Rob was an unusual student, to say the least. I think that his peers at the Cambridge Insight Meditation Center, in Cambridge, MA, would say the same; they appeared inspired and even awed by his passionate search for the truth. He had come to the U.S. to study at the New England Conservatory of Music from 1993-94 and he became part of the CIMC sangha shortly thereafter. He stayed until 2003 when he left to sit a year long retreat at Gaia House. One of his peers, a fellow musician with whom Rob shared his original compositions recently told me that Rob’s music was “very challenging and adventurous, often without a key or center, but definitely with a mood and character.” Perhaps this reminds you of Rob himself and the immense richness of who he was, what he was able to accomplish, and his remarkable capacity for love. He was uniquely gifted.

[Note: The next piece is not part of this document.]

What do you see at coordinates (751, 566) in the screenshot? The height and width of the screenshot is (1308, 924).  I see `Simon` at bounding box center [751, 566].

Rob joined a class I called the “Old Yogis” class at the time. We joked that we could write “OY’ in our calendars. During that time, he met with me regularly for interviews and each time we met I was struck by a particular experience. Because I met with so many yogis one night of the week, I would be tired by the time Rob came, whom I was seeing at the end of the night after meeting with eight or so practitioners before him. When he would arrive, I would be aware of feeling really tired. Like, why did I say he could come at that time? However, each time, as we continued to discuss the dharma and his daily life of practice, I would feel more and more awake. His mind was so lively and his dharma so deep that my fatigue would disappear and by the time we ended each interview, I felt I could continue to talk all night long.
Although he had a fierce intellect, it did not overwhelm his beautiful heart, which was surely as open as his mind. Long after he had left CIMC and had become a wonderful teacher in his own right, I traveled to Gaia House for a not-self retreat. At that time, I was experiencing a lot of loss in a variety of arenas, and I spontaneously asked him to do a healing ritual for me while I was on retreat, not giving him any details as to what he should do. He immediately kicked into gear, gathering up as many Buddha rupas and bells as he could find around the Center. At an agreed upon time, we met and spent an afternoon of chanting, singing, and shouting our intentions that all suffering be in the service of the awakening of all beings everywhere. And then collapsing in uncontrollable laughter at the absurdity of it all. I did feel a bit better afterwards though!
Before he left CIMC for Gaia House in 2003, I asked him to reflect on whether he could see himself as a dharma teacher because I saw him as having the capacity to help people a lot. Due to his humility he was uncertain but he said he would consider it. Before his last class, I asked him to sit with me on the platform in the meditation hall at CIMC and give a talk to his OY peers. He accepted my invitation with a mixture of self-doubt and confidence and offered a beautiful talk to those gathered. So it was that he gave his very first dharma talk anywhere.
I feel so happy that I had even a small part in his maturation as a remarkable human being who touched so many hearts in tremendously profound ways. On the other hand, I want a lot of credit for suggesting he consider teaching! His presence and his teaching were blessings to us all. Even though we didn’t see one another often after he left the Cambridge area, our mutual affection, trust, and respect endured. What a noble friendship indeed. It is rare for a teacher to have the experience of witnessing a former student’s mastery to the degree that Rob manifested. He was a great yogi, a great teacher, and a great friend to so many. Like you, I will miss him dearly.